Un politicien corrompu presque contre son grès, un pêcheur sans le sous qui voit ses filets remonter de plus en plus vides (ou de moins en moins pleins), des activistes qui agissent depuis le pont d'un bateau et des situations qui sont rarement aussi simples qu'elles le paraissent au premier abord.
L'aboyeur, le navire sur lequel se passe une bonne partie du récit, est directement inspiré du Bob Barker, un véritable (ex)bateau de la flotte de
Sea Shepherd. Ce qui n'a rien d'un hasard (sans blague) puisque
Maxime de Lisle, le scénariste, à lui-même passé de nombreux mois en mer pour l'association.
Cette BD met en lumière des problèmes qui ne font pas partie des premiers auxquels je pense quand on me parle de surpêche. Car, en effet, il n'y a pas que les animaux marins qui souffrent de ça, mais bien aussi des populations des côtes (de l'Afrique, en l'occurrence, mais pas que).
Comment un pêcheur « artisanal » peut-il se retrouver enrôlé sur un chalutier ? Comment font les industriels pour obtenir des permis qui devraient leur être refusé ? Qu'est-ce qui pousse les capitaines de ses monstres des mers à braconner et à ne jamais respecter les quotas ?
Là où je m'attendais à un livre qui ferait la part belle aux victimes animales, j'ai trouvé un livre profondément humaniste. Ce qui est un bon point, car moins on oubliera de monde sur le bord de la route, plus on aura de chance d'avancer avec un maximum de cartes en mains. Néanmoins, je l'avoue, je me désole que l'un des aspects du problème n'ait été que très peu été abordé dans la BD. Celui qui pourtant me parait essentiel, puisqu'il concerne les principaux impactés : la vie des animaux.
On nous parle des requins tués en masse, et même des baleines ou des oiseaux, mais pas une seule fois il n'est fait mention des poissons eux mêmes. Or, elles sont bien là les principales victimes de la (sur)pêche.
On parle même d'elles en tonnes sans jamais donner le nombre d'individus. Peut-être parce que le nombre serait si absurde de gigantisme qu'il n'éveillerait au fond pas grand-chose en nous. Un chiffre dont on n'est pas sûr, parce que personne ne s'est jamais amusé à compter, mais que l'on évalue entre 1 et 3 milliards par an.
Entre 1 et 3 milliards.
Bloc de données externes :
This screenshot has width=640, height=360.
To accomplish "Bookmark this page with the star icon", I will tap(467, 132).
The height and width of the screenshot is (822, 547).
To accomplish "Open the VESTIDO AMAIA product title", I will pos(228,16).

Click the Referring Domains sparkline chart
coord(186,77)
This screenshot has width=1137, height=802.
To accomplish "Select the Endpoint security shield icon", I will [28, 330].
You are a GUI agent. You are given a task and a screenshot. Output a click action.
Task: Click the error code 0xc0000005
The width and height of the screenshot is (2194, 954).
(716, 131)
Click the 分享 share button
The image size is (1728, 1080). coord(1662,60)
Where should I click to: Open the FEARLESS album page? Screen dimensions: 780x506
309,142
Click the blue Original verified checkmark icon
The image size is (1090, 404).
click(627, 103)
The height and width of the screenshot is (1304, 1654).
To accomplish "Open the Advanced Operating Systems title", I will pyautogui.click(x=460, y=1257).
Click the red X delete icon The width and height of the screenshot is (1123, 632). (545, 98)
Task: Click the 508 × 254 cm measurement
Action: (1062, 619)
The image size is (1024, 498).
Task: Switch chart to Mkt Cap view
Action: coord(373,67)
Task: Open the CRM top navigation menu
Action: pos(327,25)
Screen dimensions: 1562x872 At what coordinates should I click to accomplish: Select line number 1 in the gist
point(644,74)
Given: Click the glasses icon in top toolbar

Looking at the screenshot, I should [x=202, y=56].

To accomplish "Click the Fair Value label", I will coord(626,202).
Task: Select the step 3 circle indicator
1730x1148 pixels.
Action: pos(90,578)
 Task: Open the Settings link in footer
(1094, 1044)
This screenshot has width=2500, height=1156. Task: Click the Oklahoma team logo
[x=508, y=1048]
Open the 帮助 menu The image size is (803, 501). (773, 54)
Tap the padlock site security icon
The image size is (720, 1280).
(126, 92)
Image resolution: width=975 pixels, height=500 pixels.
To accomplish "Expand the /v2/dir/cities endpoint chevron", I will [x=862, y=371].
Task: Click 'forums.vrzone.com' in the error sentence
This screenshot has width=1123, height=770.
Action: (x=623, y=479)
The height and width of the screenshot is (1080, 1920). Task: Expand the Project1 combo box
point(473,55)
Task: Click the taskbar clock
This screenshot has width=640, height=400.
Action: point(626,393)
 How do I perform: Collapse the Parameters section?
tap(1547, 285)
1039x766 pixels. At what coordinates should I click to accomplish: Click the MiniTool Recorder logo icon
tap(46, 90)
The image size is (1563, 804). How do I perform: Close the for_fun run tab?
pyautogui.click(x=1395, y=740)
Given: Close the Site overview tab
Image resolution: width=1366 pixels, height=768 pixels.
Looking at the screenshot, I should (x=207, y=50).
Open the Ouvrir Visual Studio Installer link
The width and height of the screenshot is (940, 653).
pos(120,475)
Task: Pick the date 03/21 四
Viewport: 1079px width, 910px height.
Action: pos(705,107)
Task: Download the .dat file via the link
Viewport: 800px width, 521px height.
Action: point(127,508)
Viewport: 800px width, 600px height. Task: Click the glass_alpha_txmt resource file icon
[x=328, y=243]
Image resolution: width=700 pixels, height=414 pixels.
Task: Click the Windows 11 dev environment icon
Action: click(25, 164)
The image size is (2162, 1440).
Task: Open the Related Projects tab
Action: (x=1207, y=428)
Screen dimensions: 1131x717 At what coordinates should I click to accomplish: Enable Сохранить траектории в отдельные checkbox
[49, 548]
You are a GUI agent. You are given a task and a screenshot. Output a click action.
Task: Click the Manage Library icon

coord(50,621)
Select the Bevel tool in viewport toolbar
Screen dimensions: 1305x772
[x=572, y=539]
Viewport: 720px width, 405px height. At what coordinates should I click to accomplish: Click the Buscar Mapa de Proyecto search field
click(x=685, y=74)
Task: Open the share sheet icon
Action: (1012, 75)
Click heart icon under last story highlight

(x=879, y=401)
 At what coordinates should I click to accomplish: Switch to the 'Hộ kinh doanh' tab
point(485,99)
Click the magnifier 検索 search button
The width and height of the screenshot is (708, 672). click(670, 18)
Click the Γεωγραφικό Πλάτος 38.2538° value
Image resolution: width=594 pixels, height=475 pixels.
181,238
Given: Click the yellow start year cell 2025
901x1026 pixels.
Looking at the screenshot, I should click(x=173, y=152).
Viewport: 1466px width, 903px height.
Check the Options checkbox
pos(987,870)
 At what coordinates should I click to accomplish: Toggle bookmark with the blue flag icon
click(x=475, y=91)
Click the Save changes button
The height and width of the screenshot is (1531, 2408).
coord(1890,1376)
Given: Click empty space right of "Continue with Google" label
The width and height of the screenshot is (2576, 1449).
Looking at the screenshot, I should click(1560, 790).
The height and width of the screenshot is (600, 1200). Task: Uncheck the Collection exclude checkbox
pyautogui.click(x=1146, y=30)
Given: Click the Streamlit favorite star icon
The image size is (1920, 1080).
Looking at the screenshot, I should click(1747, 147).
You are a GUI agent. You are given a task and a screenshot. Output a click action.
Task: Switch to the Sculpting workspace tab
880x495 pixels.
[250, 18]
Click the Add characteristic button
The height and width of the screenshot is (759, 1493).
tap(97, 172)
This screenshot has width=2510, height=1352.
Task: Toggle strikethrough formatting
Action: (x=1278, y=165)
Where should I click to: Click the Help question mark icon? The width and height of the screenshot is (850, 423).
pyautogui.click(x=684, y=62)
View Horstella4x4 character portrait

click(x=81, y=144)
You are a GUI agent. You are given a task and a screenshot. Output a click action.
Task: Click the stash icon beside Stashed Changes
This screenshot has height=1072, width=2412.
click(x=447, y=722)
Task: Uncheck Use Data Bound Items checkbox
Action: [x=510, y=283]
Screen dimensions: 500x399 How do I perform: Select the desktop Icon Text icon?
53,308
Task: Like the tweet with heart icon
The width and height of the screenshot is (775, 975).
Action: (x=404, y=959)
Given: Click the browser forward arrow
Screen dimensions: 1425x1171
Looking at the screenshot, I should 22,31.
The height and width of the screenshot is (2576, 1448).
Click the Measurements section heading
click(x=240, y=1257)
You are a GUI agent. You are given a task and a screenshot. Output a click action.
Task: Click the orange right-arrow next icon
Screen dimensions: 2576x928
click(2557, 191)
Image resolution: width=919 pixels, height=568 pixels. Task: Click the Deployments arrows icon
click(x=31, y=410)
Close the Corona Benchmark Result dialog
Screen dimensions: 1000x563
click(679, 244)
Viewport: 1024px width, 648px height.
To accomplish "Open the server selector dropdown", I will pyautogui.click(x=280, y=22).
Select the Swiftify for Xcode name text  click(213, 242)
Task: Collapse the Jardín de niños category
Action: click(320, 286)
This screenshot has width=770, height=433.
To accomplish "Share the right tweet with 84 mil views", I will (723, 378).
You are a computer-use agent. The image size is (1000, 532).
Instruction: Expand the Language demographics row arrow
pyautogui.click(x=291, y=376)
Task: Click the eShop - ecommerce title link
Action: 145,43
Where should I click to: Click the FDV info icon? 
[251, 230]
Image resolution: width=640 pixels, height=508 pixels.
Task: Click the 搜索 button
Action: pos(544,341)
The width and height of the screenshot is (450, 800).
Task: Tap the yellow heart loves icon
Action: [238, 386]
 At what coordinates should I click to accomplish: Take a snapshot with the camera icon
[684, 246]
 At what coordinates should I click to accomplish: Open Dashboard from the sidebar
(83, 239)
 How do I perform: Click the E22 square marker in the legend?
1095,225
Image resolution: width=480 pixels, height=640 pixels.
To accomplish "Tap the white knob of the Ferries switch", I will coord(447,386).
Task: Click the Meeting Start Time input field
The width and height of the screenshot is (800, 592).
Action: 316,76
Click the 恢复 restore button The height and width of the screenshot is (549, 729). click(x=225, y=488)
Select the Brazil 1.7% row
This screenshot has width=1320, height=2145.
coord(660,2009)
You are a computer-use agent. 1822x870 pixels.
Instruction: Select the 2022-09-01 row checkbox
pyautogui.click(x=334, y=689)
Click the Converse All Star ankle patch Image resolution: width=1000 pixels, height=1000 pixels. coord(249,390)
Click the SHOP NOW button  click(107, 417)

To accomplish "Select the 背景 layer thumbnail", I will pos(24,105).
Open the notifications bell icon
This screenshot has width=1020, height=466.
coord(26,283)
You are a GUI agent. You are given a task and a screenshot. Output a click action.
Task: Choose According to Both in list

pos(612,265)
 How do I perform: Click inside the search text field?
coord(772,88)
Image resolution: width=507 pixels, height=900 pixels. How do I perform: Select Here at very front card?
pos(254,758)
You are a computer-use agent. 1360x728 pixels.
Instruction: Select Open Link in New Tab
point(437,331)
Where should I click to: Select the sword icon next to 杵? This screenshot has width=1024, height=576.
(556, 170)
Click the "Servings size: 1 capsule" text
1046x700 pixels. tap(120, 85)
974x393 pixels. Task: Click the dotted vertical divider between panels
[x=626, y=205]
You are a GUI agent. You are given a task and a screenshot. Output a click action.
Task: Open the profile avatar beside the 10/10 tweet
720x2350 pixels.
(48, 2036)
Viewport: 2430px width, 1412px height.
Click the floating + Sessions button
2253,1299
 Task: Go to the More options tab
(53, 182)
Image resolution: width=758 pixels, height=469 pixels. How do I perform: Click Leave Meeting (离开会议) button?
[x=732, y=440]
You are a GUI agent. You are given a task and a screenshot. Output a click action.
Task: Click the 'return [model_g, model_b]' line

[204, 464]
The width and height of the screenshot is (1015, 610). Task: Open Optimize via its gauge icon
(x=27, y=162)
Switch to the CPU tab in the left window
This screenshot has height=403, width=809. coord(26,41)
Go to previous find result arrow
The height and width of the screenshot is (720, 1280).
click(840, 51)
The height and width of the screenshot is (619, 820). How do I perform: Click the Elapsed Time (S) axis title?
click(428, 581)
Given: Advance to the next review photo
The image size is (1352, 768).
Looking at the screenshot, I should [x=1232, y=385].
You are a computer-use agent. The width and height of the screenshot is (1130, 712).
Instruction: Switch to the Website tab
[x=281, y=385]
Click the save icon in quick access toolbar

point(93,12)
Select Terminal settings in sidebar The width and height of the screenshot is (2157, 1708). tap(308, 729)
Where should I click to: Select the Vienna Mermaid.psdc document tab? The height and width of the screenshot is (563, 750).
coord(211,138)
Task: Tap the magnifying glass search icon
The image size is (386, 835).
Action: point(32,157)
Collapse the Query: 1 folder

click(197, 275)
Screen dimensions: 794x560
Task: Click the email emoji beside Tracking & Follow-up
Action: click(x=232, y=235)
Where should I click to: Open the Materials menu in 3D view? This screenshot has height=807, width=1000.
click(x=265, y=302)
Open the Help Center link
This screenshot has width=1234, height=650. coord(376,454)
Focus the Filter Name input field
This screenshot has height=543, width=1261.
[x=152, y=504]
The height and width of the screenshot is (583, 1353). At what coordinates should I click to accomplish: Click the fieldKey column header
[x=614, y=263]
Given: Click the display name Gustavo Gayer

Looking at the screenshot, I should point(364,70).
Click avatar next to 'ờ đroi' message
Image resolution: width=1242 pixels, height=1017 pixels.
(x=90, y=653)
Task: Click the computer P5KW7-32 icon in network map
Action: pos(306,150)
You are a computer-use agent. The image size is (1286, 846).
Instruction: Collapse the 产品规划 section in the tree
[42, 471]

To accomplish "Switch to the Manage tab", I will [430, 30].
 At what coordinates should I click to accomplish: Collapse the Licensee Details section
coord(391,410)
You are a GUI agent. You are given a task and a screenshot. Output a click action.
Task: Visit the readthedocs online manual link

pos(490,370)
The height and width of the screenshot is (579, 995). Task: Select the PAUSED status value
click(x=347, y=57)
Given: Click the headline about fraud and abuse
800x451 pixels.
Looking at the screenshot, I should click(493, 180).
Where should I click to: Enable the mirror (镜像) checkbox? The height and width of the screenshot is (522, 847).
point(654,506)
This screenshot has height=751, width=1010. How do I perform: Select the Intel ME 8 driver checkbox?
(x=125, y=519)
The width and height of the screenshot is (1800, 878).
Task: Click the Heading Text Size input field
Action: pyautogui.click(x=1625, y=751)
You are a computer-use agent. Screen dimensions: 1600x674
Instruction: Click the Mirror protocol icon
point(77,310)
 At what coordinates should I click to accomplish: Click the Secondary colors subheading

Ça fait beaucoup, on dirait, mais beaucoup comment ? Quelle différence entre un million et un milliard de morts, d'ailleurs ? Ce sont tous deux des chiffres énormes, trop gros pour être bien assimilés par un cerveau humain (le mien autant que le vôtre, hein, je ne me retire pas de l'équation, loin de là.)
Sauf que la différence, elle est là : un million de secondes équivaut à 11 jours et demi, là où un milliard correspond presque à 32 ans.
Ça fait beaucoup de sang sur les mains, plus encore dans l'océan.
Mais, comme je le disais, ce n'est pas tellement de ça que parle de livre. Parce qu'en plus de vider les océans de ses poissons à une vitesse absurdement affolante, la surpêche est aussi responsable d'autres problèmes majeurs. Des écosystèmes bousillés, des populations de requins, de mammifères marins et d'oiseaux en danger, la structure océanique qui s'effondre, des prises accessoires qui représentent jusqu'à 25 % des animaux pêchés (des animaux non ciblés qui sont rejetés, morts, à la mer, ce qui entraîne encore d'autres problèmes, vous imaginez bien). Plus surprenant, elle favorise aussi l'immigration et la piraterie (faudra penser à prévenir certains partis politique...)
Entre chaque chapitre une double page explicative en mode documentaire nous donne de multiples informations sur tous ces sujets, ce qui rajoute incontestablement un plus à l'histoire.
Au niveau graphique, j'ai parfois, surtout au début de l'album, eu un peu de mal avec les dessins des visages, qui m'ont semblé un peu grossiers et hésitants. Mais assez rapidement l'auteur parvient à les apprivoiser et ils ne détonnent alors plus autant sur les magnifiques paysages (À l'aquarelle ? À l'encre ? J'ai un doute). D'ailleurs, plusieurs planches, en particulier celles de nuit, sont fantastiques.
En définitive, une lecture utile qui est parvenue à m'apprendre de nombreuses choses bien que j'ai déjà pas mal lu sur le sujet, et une BD à mettre entre toutes les mains, bien que ce soit ceux qui auraient le plus besoin de la lire qui risquent de s'en désintéresser.